China as a Modern Nation



My September 1992 visit to Vietnam was the most recent East Asian travel prior to my March 1998 trip to China. In that two week visit I entered the country at Shanghai. My next stay was in Hangzhou. Then I left from Beijing after five days there.

Prior travel in East Asia going back to a 1970 visit to Japan did not prepare me for the vast change and substantial accomplishment I saw in China.

The research and achievements I learned about during this 1998 visit places China in the first ranks of achievement in computers and mathematics. In contrast to my travel to Vietnam, I met many individuals trained in the U.S.A., U.K., and Western Europe. Many hold the Ph.D. degree, often after extensive experience on the faculty of major U.S. universities.

Almost everywhere I met students at all levels of college who were accomplished in spoken English, and were strongly interested in working or studying in the U.S.

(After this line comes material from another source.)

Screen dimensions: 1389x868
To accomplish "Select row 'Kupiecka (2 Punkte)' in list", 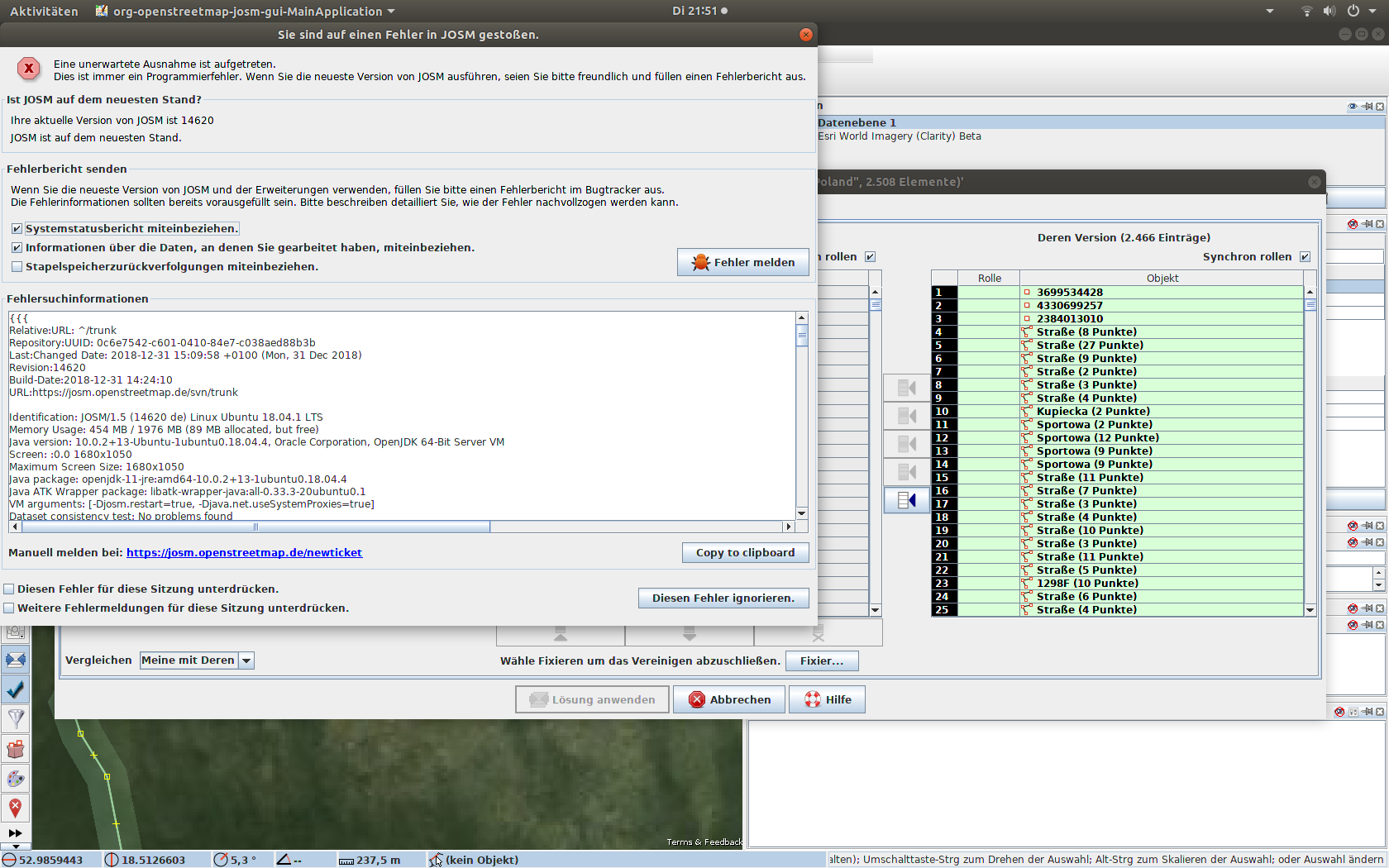I will click(x=1093, y=412).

Although the bicycle is still heavily used for transportation in the largest two cities, Beijing and Shanghai, the rate of 1) adoption of technology; and, 2) the creation of a contemporary infrastructure is astounding. The rapidity in each instance is amazing. However, that is exceeded by the scale. Any visitor observes the movement forward of one quarter of humanity. This happening is roughly akin to a change in one generation that is something like what happened in Western Asia, Europe and the Americas in two millenia. China is becoming a highly modern nation, led by these two places, one described as the "head of the dragon" - Shanghai, the other the nation's official capitol, Beijing.

The West was first with buildings that symbolized the city, the "skyscraper." Constructing massive buildings (see image) in Shanghai's Pudong district is an element of the modernization movement. Beijing has many, and districts where they were built years ago. As in New York, the presence of huge public spaces has a channeling effect on people. But so do shopping malls and popular art (novels, music, television) [1].

China is in the midst of an era of incredible achievement.

Reference

Zha, Jianying, China Pop - How Soap Operas, Tabloids, and Bestsellers Are Transforming a Culture, NY: The New Press, 1995, ISBN 1-56584-249-9.

Klinger, Allen Comments on Chinese Culture.